After MyPillow CEO Mike Lindell made the ridiculously false claim that former President Donald Trump would be back in the White House by August 13, when he was ostensibly due to be reinstated as president, pollsters found that one in five Republicans said they believed that the 2020 election loser would be returned to power.
Lindell, a pro-Trump business owner who spread misinformation that the 2020 election was a fraud, has made a number of similarly bizarre claims, but the nutty network remains unperturbed by the obvious and repeated failure of such predictions to materialize.
The claims that Trump will be reinstated appear to be linked to the widely debunked QAnon, an anonymous but prolific source of zany conspiracy theories.

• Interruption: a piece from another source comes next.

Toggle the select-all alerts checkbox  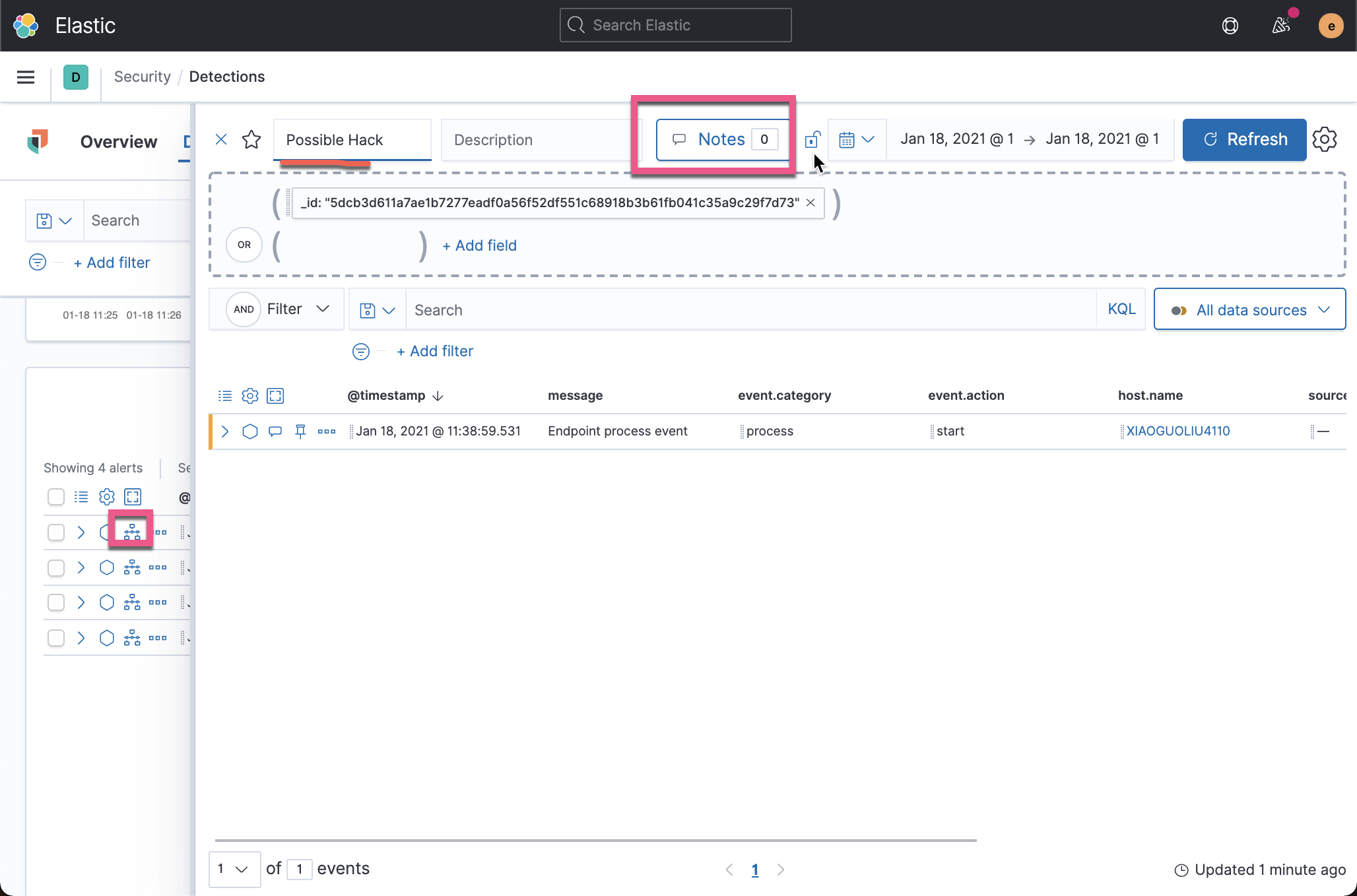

QAnon followers espouse an intertwined series of beliefs, based on anonymous Internet posts spread on social media outlets such as 4chan, 8chan, and Twitter from “Q,” who claims to have insider knowledge of the Trump administration.
A core tenet of the QAnon conspiracy theory is that U.S. President Donald Trump is secretly fighting a cabal of child-sex predators that includes prominent Democrats, Hollywood elites and “deep state” allies.
There has been no evidence to support these ideas, but people have taken them so seriously that at least one mass shooting incident was narrowly averted when a North Carolina man traveled to Comet Ping Pong and fired a rifle inside the restaurant expecting to uproot a non-existent pedophile ring.
Some supporters of QAnon, which asserted that Trump was secretly fighting a cabal of child-sex predators that included prominent Democrats, Hollywood elites and “deep state” allies, have also claimed that President Joe Biden’s election was not legitimate and that the military is secretly in power waiting for Trump to return to office.
QAnon borrows some elements from the bogus “pizzagate” theory about run out of a Washington, D.C., restaurant, has become a “big tent” conspiracy theory encompassing misinformation about topics ranging from alien landings to vaccine safety.
Supporters have unsuccessfully claimed several dates that Trump would be back in office, such as on inauguration day (Jan. 20) and March 4.